"Domain-agnostic TDD methodology for iterative improvement. Enforces baseline measurement, minimal changes, and rigorous testing through commitment devices. Use when applying red-green-refactor workflow to any domain: prompts, skills, code, tests. Triggers: TDD methodology, baseline measurement, iterative improvement, red-green-refactor."
Install
npx skillscat add sebnow/configs/red-green-refactor Install via the SkillsCat registry.
Red-Green-Refactor Methodology
Test-Driven Development applies beyond code:
observe failures with current approach,
make minimal improvements,
then test rigorously.
This skill defines the domain-agnostic methodology.
Consuming skills define what "baseline", "minimal change", and "testing" mean
in their domain.
Red Phase: Establish Baseline
Before changing anything, measure current performance.
State: "Beginning Red phase - establishing baseline"
Required steps:
Define success criteria:
- What does good output look like?
- How will you measure it?
- What's the acceptable threshold?
Observe and measure baseline:
- Run current approach against criteria
- Document specific failures and patterns
- Record baseline metrics
Document failures:
- What patterns appear in failures?
- What rationalizations or mistakes occur?
- What concrete symptoms indicate the problem?
Phase gate: You cannot proceed to Green phase
without documented baseline measurements.
Forbidden rationalizations:
- "This is simple enough to skip testing"
- "I know what the output will be"
- "I'll improve it then test later"
- "Quick changes are better than none"
If you haven't measured baseline, you don't know if changes help.
Failure mode:
Skipping Red creates changes that may perform worse than the original.
Green Phase: Minimal Improvements
Apply one change at a time.

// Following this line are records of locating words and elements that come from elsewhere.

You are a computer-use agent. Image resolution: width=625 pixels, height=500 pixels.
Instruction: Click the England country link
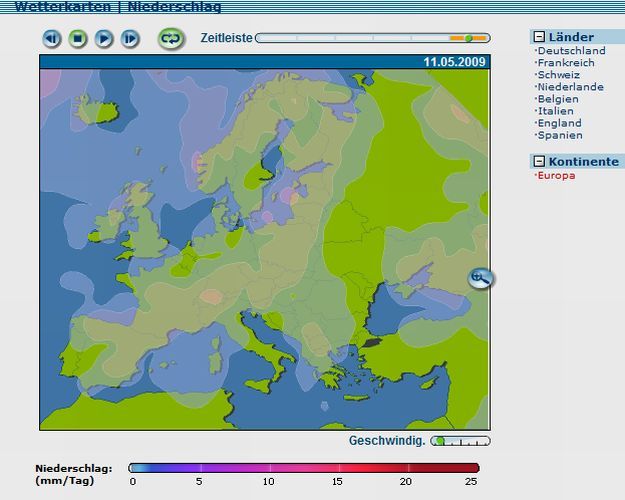click(x=559, y=123)
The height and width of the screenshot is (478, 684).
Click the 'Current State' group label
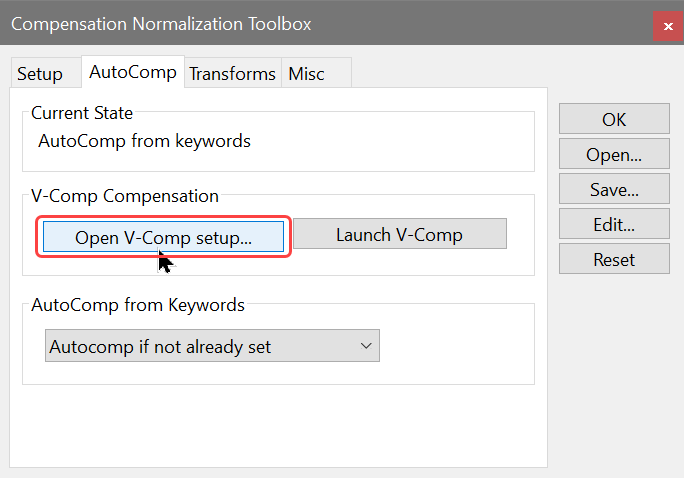tap(82, 114)
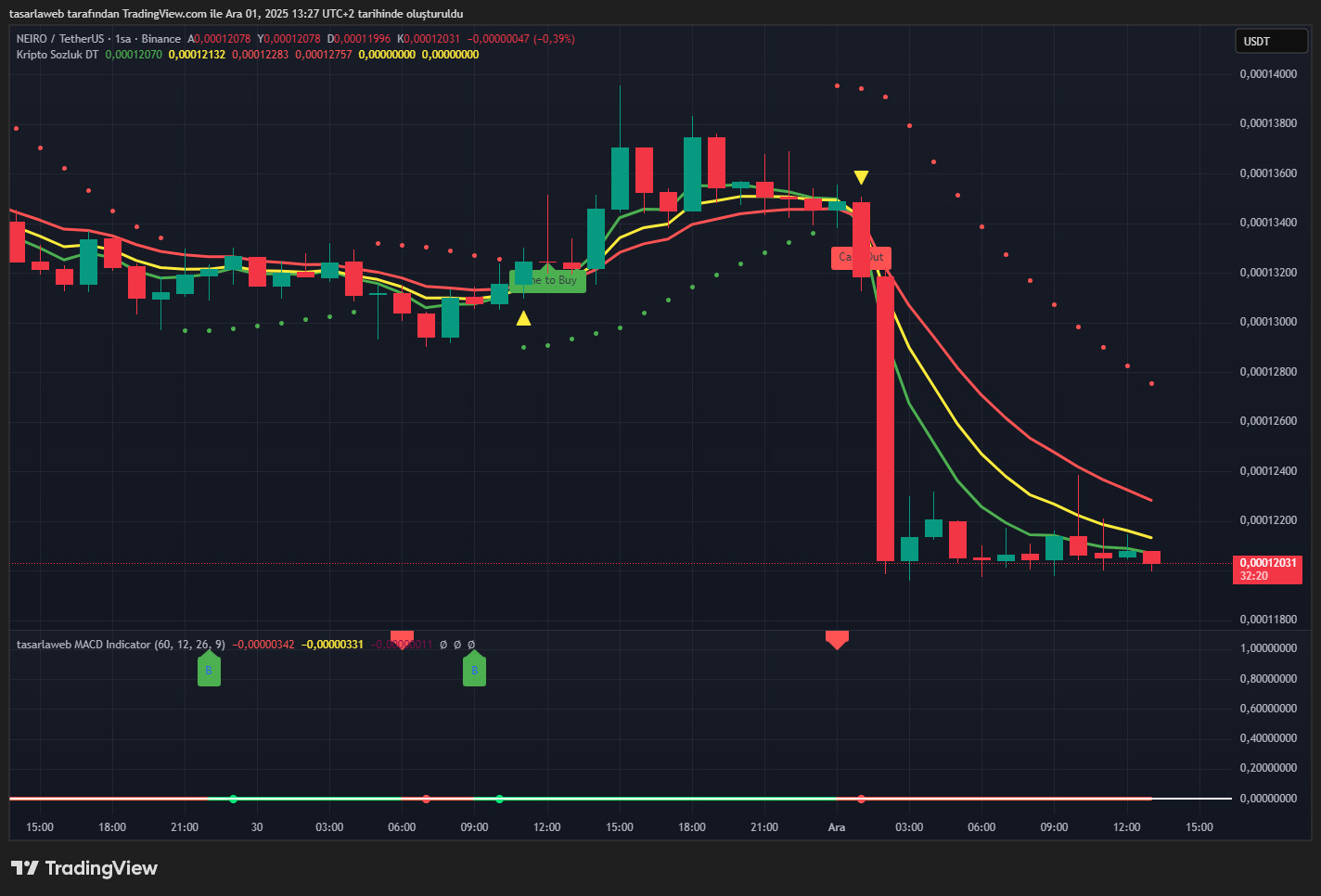The height and width of the screenshot is (896, 1321).
Task: Click the green Time to Buy label
Action: (549, 280)
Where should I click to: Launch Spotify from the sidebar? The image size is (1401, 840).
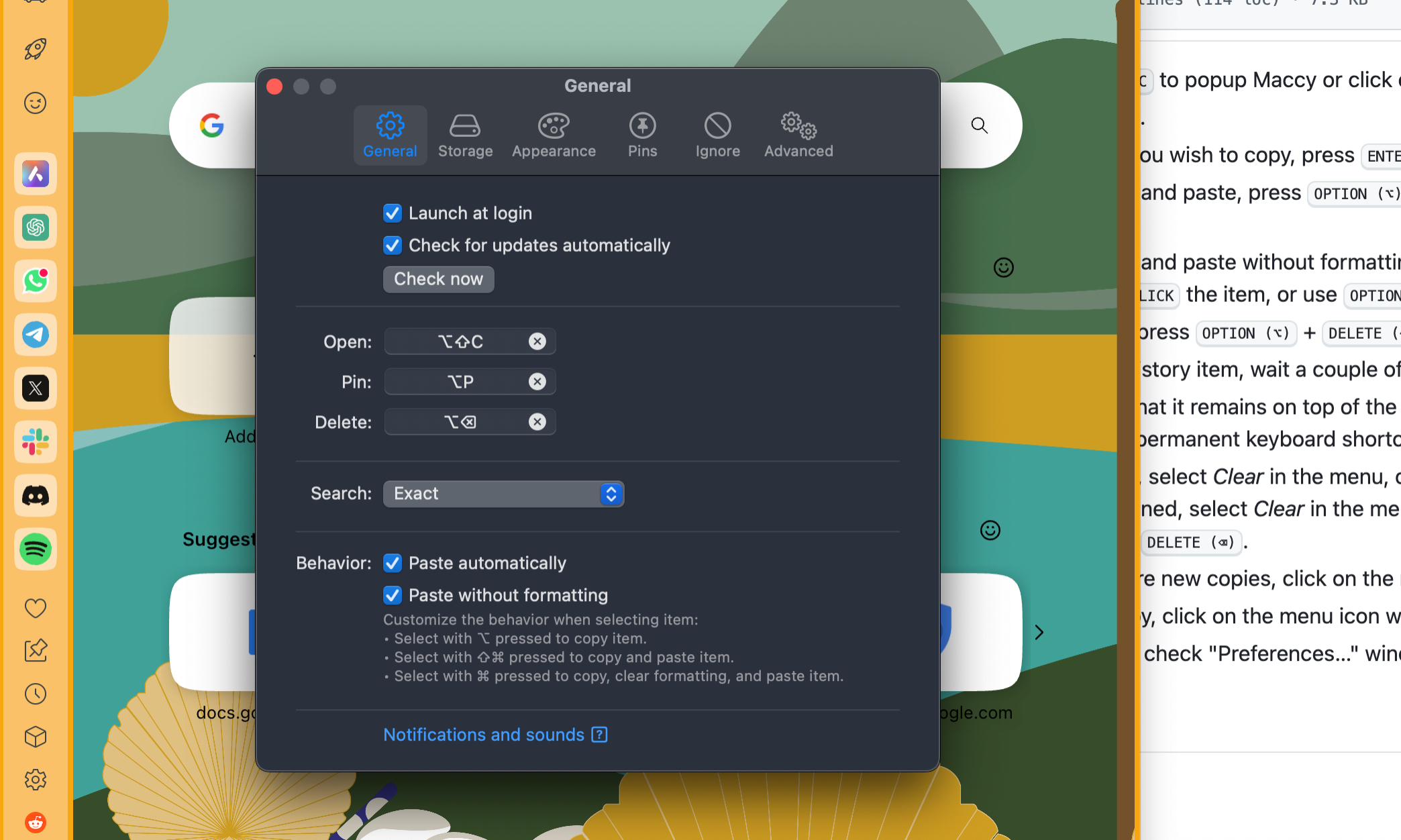[35, 549]
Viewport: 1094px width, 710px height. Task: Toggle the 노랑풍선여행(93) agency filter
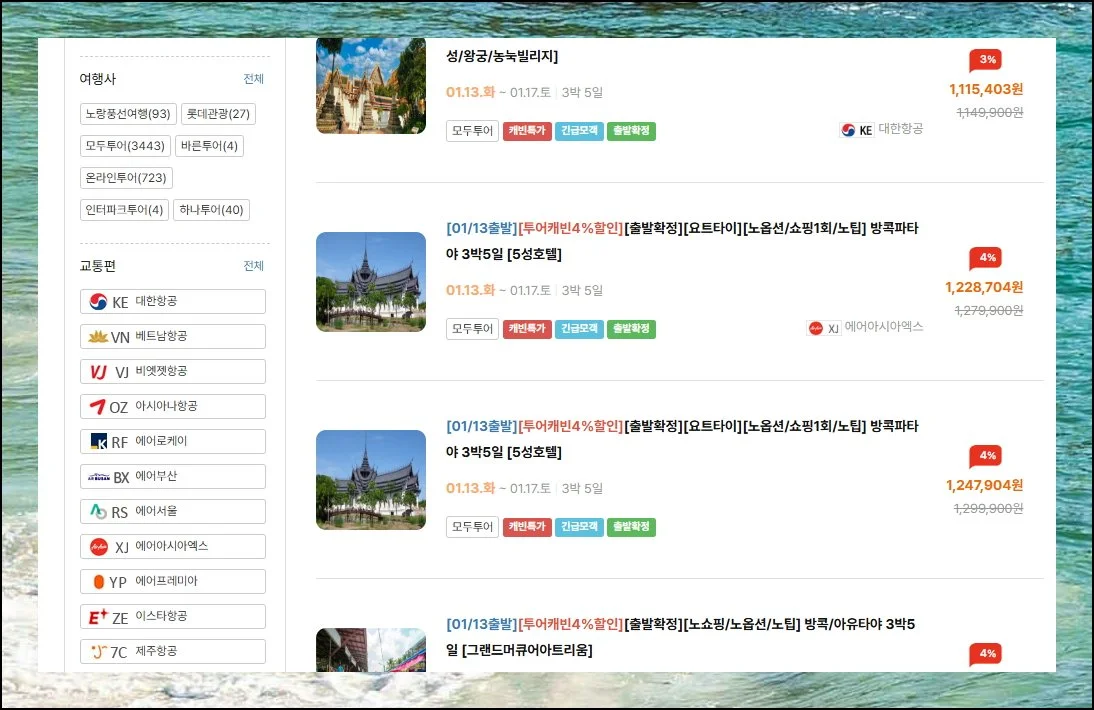point(128,114)
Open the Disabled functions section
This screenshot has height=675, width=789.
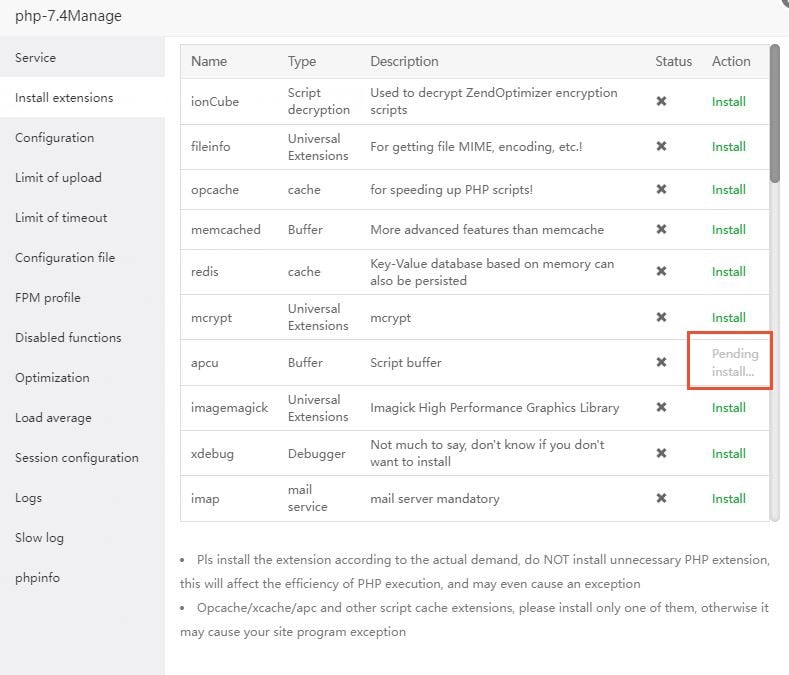pos(68,338)
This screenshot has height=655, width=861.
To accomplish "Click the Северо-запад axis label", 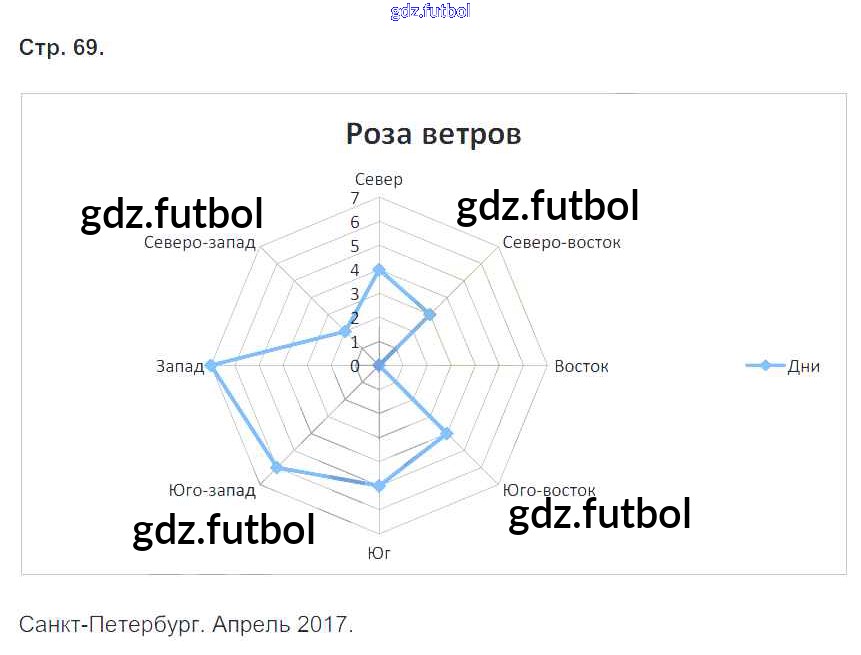I will point(199,242).
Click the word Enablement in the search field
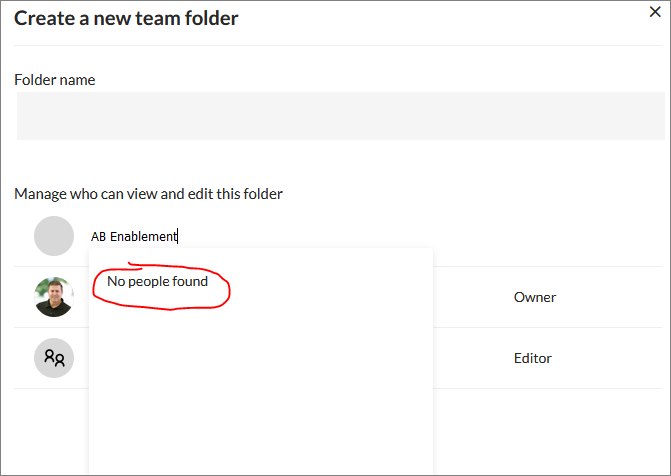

Measure after each change.
State: "Beginning Green phase - making minimal improvements"
Required steps:
- Address one observed failure at a time
- Make the smallest change that could fix it
- Measure impact against baseline after each change
- Only proceed to next failure when current one is addressed
Do not change multiple things simultaneously.
This isolates what helps vs what hurts.
Phase gate: Each change must show measurable improvement
or be reverted before trying alternatives.
Refactor Phase: Rigorous Testing
Test comprehensively. Compare against baseline. Close loopholes.
State: "Beginning Refactor phase - testing rigorously"
Required steps:
- Run against all test cases, not just the ones you fixed
- Compare results against original baseline
- Verify no regressions from Green phase changes
- Close loopholes discovered during testing
Common loopholes:
- Required steps get skipped
- Rationalizations bypass the process
- Edge cases missed in initial testing
- Changes that help one case hurt another
Only after rigorous testing can you claim improvement.
Commitment Devices
These mechanisms prevent process shortcuts:
State announcements -
Declare current phase before starting work.
This creates accountability.
Phase gates -
Cannot proceed to next phase without completing current one.
Red requires baseline. Green requires measured improvement.
Forbidden rationalizations -
Explicit list of thoughts that signal process violation.
When you think these, stop and follow the methodology.
Failure mode warnings -
Each phase documents what goes wrong when skipped,
making the cost of shortcuts concrete.
Domain Specialization
Consuming skills define domain-specific meanings:
- Baseline: What to measure
(test results, agent behavior, prompt output, code health) - Minimal change: What counts as one change
(one technique, one instruction, one code fix) - Testing: How to verify improvement
(test cases, multi-run statistics, fresh instances, test suites) - Loopholes: Domain-specific failure patterns to watch for
The methodology stays the same. The domain provides the vocabulary.